I’ve been meaning to write this blog post since February when I presented Ushahidi to BBC, CNN, UK Guardian and Channel4 in London. A session we just had at Foo Camp East made me realize it’s high time I write this.
The idea I pitched to CNN et al. was as follows: use a dedicated Ushahidi smart phone app that allows anyone to be a real-time iReporter. You download the app and allow CNN to know your location (although you can decide whether that’s within a 10-mile, 1-mile, 100 yards etc radius). As the CNN newsroom gets wind of a new potentially news-worthy incident, they just press the “red button”.
This red button sends out a message to all mobile iReporters within, say, 100 yards of where the incident took place asking them to take a quick picture if they happen to be just around the block. These users—turned volunteer CNN citizen journalists—can then be mobilized to report in near real-time. They could send in geo-referenced pictures annotated with comments and video footage of unfolding events.

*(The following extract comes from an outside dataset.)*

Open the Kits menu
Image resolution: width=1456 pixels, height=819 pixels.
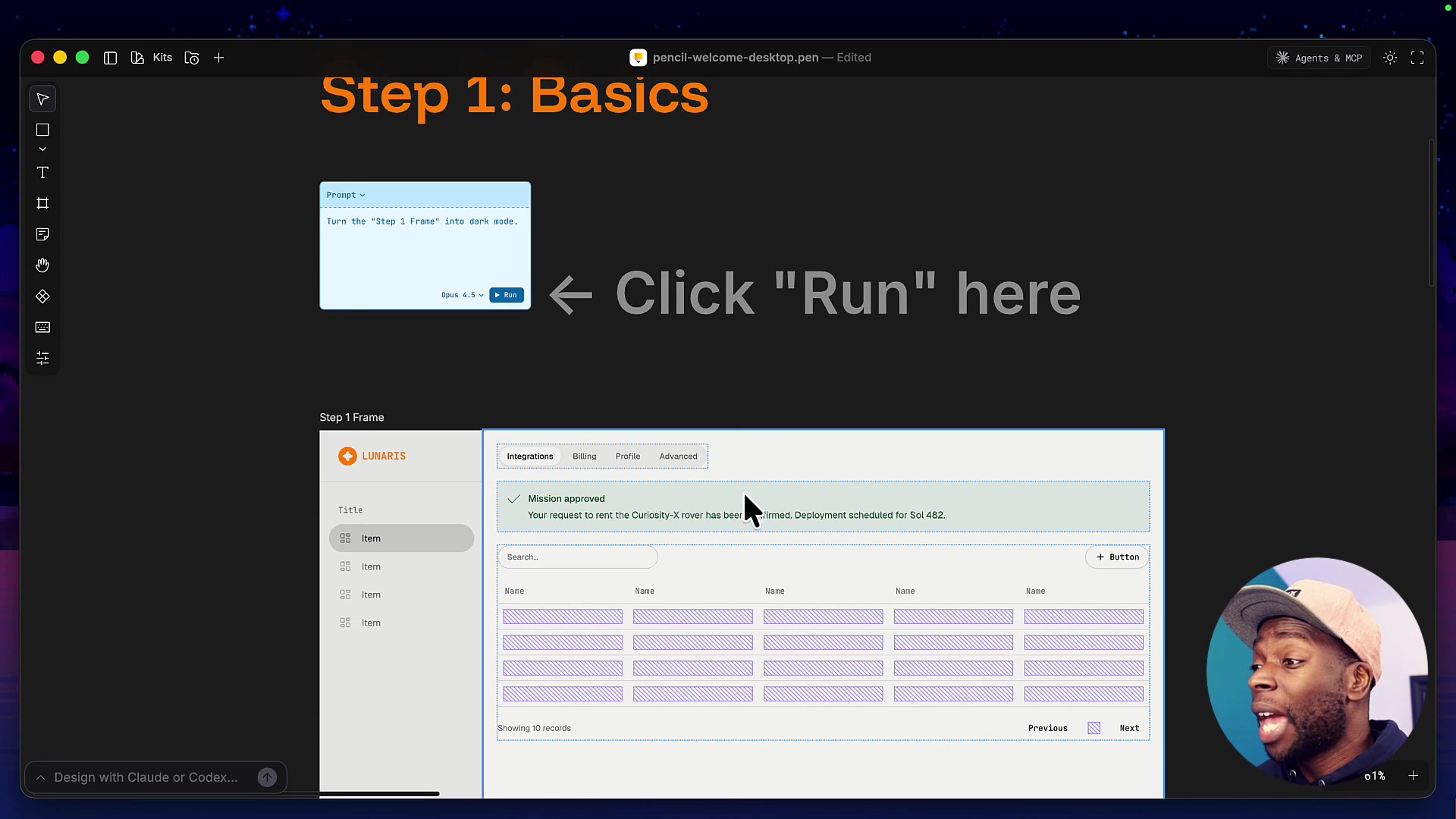click(x=162, y=57)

I think this kind of app would appeal to many would-be citizen journalists. It costs nothing, just download to your smart phone so that if you ever find yourself at the right place at the right time then you know your breaking news picture may make it to CNN. There could be additional incentives like the number of reports you’ve submitted to CNN following a request. In other words, you could turn this into a quasi-competition or game. Yearly awards could be given out.
Ideally, you’d have a dozen citizens respond to the red button call, scrambling to be the first on site to take the picture, or to be the one who takes the best picture of the incident. This would allow CNN to triangulate the incoming information, possibly creating a Photosynth product updated in real-time. Comments (ie, captions that come with the pictures) could also be cross-validated for reliability purposes. Here’s a 3D rendering of Venice using Photosynth:
One other use-case for this Ushahidi mobile app would be for users to submit pictures/reports without being solicited by CNN. In fact, more often than not, these mobile iReporters are likely to be the first to break the news of an incident to CNN—rather than the other way around. Once an iReporter does this and CNN receives the geo-located picture, they can press the red button to mobilize other would-be iReporters to the scene.

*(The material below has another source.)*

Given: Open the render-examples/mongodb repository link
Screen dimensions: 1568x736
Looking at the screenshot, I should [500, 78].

This is why I love citing the Ushahidi article that my New York Times colleague Anand wrote up earlier this year. The screen shot below from the Ushahidi-Haiti deployment literally illustrates the reasoning behind Anand’s question: “Will the triangulated crisis map be regarded as the new first draft of history?” The beauty of crowdsourcing is that it opens the floodgates of information. This means more and more witnesses can capture evidence of the same historical events unfolding. In other words, there is overlap and the triangulated map becomes possible.

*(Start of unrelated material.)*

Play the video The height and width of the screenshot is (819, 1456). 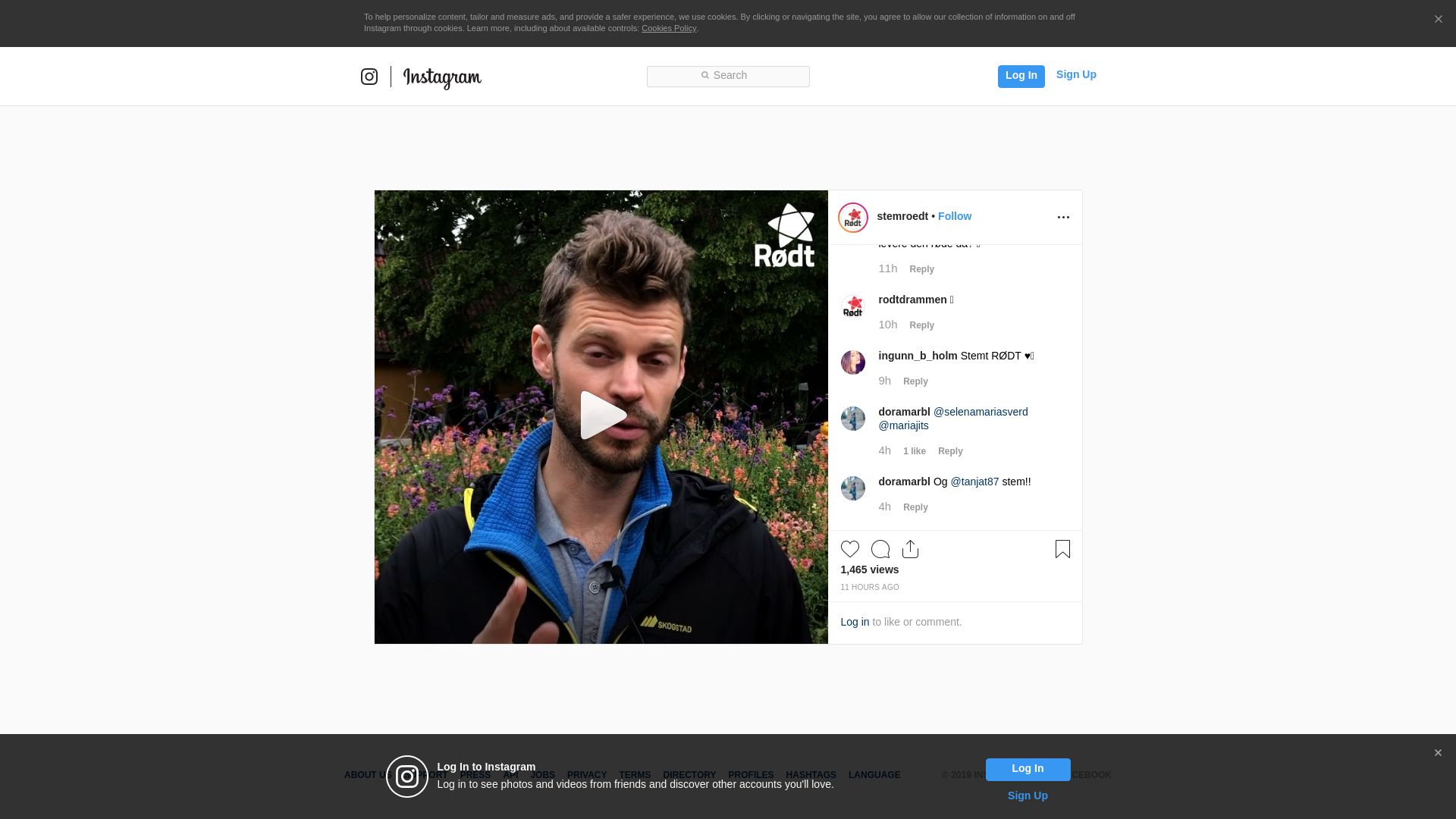(602, 416)
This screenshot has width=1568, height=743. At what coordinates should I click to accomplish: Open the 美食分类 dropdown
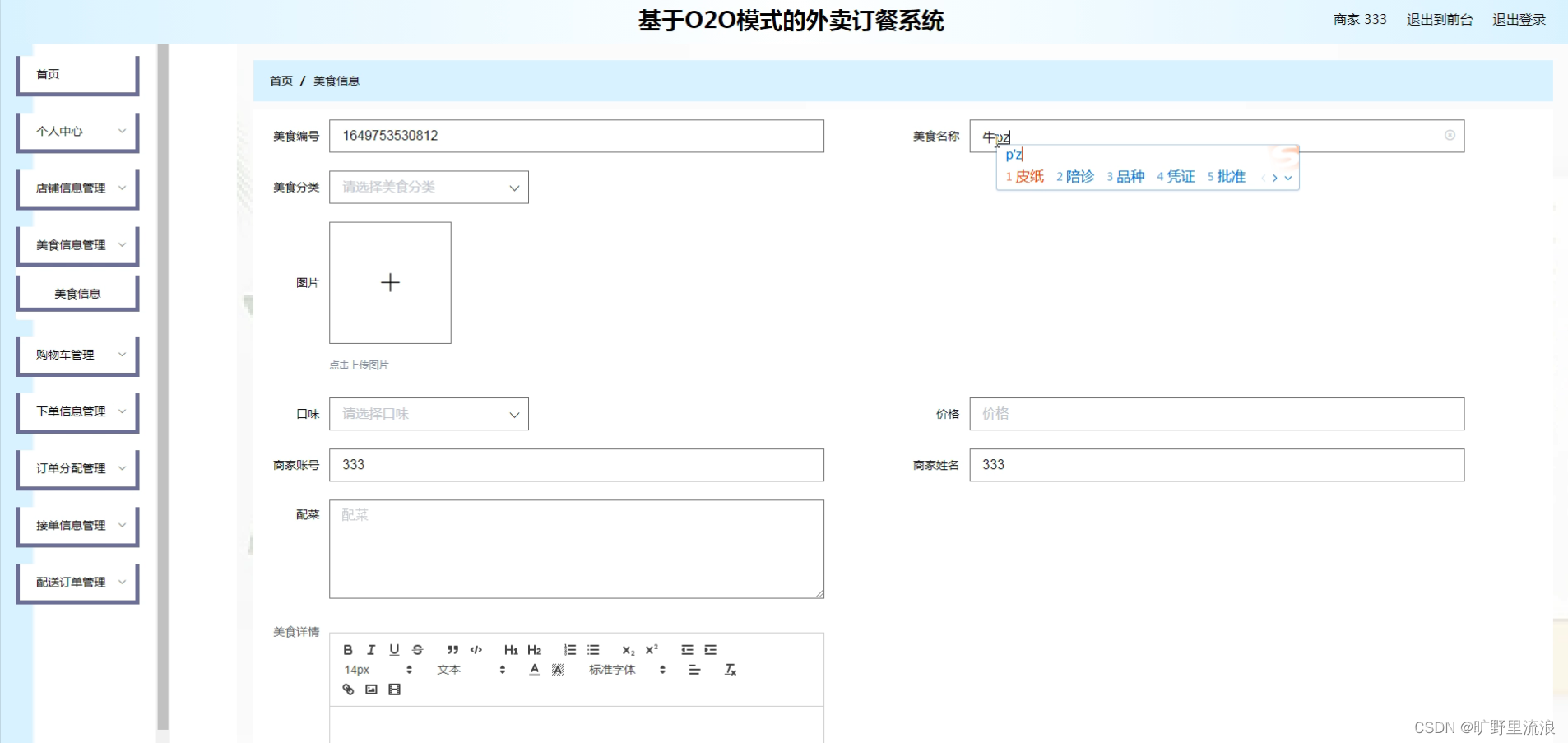(428, 187)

The key word for me in Anand’s quote is “draft”. History is now a draft, not a finished product, but a work in progress—and one that is now written (and corrected) by the crowd. Anand adds, “They say that history is written by the victors. But now, before the victors win, there is a fresh chance to scream out, with a text message that will not vanish.” I’d go even further and say that the crowd can now be the victors by being mobile iReporters.
Think of these smart phone apps as the “seismographs” for crises. This allows users to form a veritable real-time, real-space human sensor web—or as Secretary Clinton describes it, “a new nervous system for the planet.”
Of course there are liability issues with mobilizing the masses to write the first draft(s) of history. So disclaimers will be necessary. For example, do not try and cover a story if this places in you physical danger or psychological harm. You’d probably have to give up all rights to the picture/text you submit, but at least you’d have your name credited on CNN.